BIONIC-evals

Evaluation library for BIONIC. This library contains code to reproduce the co-annotation prediction, module detection, and gene function prediction evaluations from Fig. 2a, 3a, 4 and 5.

NOTE: The module detection and gene function prediction evaluations take a considerable amount of time to complete (on the order of hours). You can speed them up by reducing the size of the parameter search space, reducing the number of trials, or using more CPUs.

⚙️ Installation

The library can be installed using Poetry.

1. First, install Poetry.

2. Create a virtual Python 3.8 environment using conda:

    $ conda create -n bionic-evals python=3.8
   

3. Make sure your virutal environment is active for the following steps:

    $ conda activate bionic-evals
   

4. Clone this repository by running

   $ git clone https://github.com/duncster94/BIONIC-evals.git
   

5. Make sure you are in the same directory as the pyproject.toml file. Install the bioniceval library as follows:

   $ poetry install
   

6. Test bioniceval is installed properly by running

   $ bioniceval --help
   

   You should see a help message.

⚡ Usage

You can run bioniceval by simply passing in a config file as follows:

$ bioniceval path/to/config/file.json

Configuration File

bioniceval runs by passing in a configuration file: a JSON file containing all the relevant file paths and evaluation parameters. You can have a uniquely named config file for each evaluation scenario you want to run. An example config file can be found here.

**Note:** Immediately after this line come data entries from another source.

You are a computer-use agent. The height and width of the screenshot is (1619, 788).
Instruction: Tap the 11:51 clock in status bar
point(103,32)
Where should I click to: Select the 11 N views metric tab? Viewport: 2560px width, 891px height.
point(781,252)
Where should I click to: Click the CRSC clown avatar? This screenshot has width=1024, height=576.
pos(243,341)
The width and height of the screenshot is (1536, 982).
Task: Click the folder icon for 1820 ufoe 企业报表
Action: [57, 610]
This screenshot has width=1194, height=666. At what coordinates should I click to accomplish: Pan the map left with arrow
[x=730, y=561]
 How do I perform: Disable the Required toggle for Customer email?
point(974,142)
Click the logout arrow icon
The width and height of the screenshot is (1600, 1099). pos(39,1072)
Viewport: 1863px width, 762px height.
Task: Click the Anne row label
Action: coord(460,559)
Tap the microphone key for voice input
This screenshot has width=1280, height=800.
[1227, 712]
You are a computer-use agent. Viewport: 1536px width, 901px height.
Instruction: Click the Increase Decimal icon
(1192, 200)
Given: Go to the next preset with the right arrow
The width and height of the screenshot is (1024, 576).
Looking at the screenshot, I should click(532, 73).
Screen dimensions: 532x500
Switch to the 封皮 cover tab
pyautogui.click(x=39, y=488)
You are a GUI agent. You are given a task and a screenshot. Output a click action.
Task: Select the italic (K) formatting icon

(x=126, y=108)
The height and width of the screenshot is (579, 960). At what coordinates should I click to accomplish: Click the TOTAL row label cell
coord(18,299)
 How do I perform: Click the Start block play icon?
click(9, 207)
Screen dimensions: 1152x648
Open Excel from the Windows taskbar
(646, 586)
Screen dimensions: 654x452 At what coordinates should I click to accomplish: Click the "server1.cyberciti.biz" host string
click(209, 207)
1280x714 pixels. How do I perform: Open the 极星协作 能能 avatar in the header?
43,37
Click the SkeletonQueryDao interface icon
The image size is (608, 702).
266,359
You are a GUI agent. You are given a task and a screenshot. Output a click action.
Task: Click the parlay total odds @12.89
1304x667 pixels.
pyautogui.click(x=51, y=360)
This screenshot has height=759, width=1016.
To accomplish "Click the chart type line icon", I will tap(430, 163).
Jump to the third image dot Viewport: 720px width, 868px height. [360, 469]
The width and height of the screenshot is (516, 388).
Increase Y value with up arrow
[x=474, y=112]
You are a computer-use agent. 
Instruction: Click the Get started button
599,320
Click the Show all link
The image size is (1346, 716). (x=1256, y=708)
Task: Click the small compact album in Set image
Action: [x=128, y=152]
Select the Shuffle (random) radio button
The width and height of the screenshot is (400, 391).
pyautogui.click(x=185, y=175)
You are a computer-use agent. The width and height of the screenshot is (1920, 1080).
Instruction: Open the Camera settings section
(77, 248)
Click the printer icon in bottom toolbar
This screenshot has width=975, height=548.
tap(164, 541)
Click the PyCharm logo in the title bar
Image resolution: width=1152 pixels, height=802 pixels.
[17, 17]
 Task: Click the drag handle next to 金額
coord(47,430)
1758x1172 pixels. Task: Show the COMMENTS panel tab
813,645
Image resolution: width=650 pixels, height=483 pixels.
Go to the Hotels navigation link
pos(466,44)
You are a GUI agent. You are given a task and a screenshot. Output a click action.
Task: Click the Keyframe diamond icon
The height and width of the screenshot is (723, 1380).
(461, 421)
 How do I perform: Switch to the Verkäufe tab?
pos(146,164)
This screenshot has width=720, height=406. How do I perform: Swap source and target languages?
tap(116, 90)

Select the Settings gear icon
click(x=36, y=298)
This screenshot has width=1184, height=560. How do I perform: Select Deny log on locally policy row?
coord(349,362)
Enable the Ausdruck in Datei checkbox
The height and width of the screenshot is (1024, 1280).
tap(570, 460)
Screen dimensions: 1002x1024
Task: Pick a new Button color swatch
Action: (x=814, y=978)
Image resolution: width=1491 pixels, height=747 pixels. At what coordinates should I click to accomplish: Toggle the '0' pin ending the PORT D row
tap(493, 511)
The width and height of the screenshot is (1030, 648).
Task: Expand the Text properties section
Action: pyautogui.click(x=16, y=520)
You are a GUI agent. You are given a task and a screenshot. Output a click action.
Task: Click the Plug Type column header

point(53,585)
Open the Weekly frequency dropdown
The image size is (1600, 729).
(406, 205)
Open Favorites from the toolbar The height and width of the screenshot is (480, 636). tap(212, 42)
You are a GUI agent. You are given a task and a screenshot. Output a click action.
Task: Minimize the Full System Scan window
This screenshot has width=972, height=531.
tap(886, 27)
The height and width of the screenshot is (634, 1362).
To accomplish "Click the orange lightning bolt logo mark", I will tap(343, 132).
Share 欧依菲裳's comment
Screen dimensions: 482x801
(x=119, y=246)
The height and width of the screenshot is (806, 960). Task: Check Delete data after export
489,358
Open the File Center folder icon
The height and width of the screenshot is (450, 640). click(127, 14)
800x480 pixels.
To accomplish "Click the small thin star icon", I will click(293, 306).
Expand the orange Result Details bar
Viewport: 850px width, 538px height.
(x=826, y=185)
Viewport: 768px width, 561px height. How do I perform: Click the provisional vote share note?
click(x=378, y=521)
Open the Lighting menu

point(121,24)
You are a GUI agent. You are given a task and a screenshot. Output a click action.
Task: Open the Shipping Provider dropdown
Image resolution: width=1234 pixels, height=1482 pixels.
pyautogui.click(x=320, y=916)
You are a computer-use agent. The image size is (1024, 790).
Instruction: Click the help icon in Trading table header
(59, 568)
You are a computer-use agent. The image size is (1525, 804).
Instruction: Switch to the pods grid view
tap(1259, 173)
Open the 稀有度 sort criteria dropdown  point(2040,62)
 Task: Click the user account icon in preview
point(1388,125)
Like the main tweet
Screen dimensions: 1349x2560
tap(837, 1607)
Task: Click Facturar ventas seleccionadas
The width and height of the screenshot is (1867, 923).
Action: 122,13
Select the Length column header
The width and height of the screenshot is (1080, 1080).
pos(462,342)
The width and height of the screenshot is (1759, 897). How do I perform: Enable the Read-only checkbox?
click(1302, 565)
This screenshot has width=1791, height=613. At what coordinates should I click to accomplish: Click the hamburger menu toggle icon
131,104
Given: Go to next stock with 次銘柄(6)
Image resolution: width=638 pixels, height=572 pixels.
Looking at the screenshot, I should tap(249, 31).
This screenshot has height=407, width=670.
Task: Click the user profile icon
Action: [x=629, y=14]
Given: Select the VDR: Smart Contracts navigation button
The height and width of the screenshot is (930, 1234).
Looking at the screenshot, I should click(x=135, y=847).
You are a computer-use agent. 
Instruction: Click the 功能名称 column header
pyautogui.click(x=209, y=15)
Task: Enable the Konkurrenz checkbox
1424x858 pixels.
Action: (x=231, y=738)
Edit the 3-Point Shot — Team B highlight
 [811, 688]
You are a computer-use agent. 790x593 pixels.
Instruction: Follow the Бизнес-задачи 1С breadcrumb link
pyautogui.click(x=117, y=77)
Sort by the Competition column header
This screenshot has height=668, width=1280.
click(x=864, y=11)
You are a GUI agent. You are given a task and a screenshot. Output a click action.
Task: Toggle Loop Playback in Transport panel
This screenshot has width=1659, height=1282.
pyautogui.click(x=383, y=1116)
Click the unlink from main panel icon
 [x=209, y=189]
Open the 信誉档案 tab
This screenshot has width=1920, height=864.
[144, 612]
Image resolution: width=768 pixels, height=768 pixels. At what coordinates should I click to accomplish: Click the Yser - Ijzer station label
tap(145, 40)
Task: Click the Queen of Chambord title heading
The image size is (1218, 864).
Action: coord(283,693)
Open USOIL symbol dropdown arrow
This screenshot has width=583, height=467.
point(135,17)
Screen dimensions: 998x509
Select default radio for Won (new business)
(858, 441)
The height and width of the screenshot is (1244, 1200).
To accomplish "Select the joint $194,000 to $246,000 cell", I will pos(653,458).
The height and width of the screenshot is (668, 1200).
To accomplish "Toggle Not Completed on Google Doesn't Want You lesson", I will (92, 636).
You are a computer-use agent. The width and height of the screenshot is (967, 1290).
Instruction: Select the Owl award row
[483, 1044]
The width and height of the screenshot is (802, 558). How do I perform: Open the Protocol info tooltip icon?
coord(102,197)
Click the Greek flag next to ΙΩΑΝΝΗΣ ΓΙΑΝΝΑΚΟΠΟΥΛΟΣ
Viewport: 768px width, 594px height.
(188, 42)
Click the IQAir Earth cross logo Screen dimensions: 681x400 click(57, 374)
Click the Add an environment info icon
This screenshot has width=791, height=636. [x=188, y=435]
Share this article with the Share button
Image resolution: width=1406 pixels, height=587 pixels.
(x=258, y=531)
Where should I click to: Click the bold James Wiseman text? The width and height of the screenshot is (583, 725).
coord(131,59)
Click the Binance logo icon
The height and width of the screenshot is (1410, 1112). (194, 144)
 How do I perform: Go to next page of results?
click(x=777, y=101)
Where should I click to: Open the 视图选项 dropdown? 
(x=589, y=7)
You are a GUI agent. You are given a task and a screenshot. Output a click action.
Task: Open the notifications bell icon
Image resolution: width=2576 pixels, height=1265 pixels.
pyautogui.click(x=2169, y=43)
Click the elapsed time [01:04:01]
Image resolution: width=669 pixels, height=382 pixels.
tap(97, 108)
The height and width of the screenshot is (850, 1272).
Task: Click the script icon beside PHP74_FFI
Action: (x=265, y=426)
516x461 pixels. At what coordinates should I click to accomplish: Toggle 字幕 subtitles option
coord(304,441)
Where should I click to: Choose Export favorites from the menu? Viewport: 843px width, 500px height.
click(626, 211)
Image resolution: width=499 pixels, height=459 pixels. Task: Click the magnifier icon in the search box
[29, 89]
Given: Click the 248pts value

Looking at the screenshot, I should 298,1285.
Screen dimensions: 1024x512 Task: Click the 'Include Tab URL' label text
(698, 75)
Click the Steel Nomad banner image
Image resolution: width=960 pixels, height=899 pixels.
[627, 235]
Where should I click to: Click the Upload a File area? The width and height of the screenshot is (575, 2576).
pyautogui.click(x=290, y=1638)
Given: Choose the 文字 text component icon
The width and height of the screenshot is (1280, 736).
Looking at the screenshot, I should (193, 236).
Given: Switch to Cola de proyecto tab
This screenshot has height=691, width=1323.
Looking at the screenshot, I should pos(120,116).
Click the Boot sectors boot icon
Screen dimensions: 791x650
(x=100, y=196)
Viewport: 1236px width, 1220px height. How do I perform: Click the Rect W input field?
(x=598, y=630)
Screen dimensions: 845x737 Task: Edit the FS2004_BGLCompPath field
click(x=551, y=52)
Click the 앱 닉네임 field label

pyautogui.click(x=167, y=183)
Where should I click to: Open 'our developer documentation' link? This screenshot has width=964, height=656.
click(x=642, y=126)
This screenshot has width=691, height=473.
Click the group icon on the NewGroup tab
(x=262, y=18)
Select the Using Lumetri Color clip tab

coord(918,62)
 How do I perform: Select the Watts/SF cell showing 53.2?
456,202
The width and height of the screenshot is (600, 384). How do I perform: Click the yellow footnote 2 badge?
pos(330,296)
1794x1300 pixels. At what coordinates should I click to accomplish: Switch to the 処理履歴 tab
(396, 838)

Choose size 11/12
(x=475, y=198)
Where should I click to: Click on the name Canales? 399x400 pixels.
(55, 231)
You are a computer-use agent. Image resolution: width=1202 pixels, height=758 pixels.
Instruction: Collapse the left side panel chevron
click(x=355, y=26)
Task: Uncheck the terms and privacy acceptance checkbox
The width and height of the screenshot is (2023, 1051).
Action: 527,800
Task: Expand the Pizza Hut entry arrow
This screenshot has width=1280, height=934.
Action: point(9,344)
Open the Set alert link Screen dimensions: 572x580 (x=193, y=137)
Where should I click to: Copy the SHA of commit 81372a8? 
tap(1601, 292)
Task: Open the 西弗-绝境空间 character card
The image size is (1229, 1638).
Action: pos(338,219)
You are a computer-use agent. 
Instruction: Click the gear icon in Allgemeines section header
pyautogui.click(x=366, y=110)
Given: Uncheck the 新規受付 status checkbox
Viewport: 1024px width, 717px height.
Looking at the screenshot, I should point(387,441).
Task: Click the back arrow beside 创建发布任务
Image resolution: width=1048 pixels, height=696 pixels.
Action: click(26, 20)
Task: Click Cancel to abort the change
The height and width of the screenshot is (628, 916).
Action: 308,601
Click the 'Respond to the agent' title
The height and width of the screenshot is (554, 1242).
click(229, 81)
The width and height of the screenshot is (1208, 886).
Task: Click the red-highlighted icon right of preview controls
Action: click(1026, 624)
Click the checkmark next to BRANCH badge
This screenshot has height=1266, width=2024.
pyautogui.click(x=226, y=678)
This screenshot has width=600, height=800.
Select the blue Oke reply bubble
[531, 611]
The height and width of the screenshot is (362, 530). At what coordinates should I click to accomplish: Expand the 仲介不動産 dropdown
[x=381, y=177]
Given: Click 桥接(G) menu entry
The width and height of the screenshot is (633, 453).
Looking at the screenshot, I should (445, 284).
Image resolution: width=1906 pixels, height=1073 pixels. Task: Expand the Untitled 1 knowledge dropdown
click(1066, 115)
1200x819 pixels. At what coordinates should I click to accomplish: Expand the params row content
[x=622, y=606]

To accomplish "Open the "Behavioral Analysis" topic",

The configuration keys are as follows:

Argument	Description
Input files
networks.name	Name for the given network.
networks.path	Filepath to input network.
networks.delimiter	Delimiter of network file.
features.name	Name for the given feature set.
features.path	Filepath to input feature set.
features.delimiter	Delimiter of feature file.
Evaluation standards
standards.name	Name for the given standard.
standards.task	The type of evaluation task. Valid values are "coannotation", "module_detection", and "function_prediction"
standards.path	Filepath to standard.
standards.delimiter	Delimiter of standard file.
Module detection specific parameters
standards.samples	Number of flat module set samples to perform evaluations for.
standards.methods	A list of valid linkage methods to perform clustering for. See here for more information.
standards.metrics	A list of valid distance metrics to perform clustering for. See here for more information.
standards.thresholds	Number of clustering thresholds to extract clusters for and evaluate.
Function prediction specific parameters
standards.test_size	Held-out test size. A value of 0.1 corresponds to test set of 10% of genes.
standards.folds	Number of folds to perform cross validation on.
standards.trials	Number of trials to repeat function prediction evaluations for.
standards.gamma.minimum	Lower bound of radial basis function kernel coefficient.
standards.gamma.maximum	Upper bound of radial basis function kernel coefficient.
standards.gamma.samples	Number of coefficients to sample from the range defined by minimum and maximum arguments.
standards.regularization.minimum	Lower bound of regularization parameter (C in scikit-learn SVC).
standards.regularization.maximum	Upper bound of regularization parameter.
standards.regularization.samples	Number of regularization parameters to sample from the range defined by minimum and maximum arguments.
Miscellaneous
consolidation	Whether to consolidate differences in gene sets between datasets by extending datasets to the union of genes ("union") or reducing datasets to the intersection of genes ("intersection"). union was used for analyses in the BIONIC manuscript.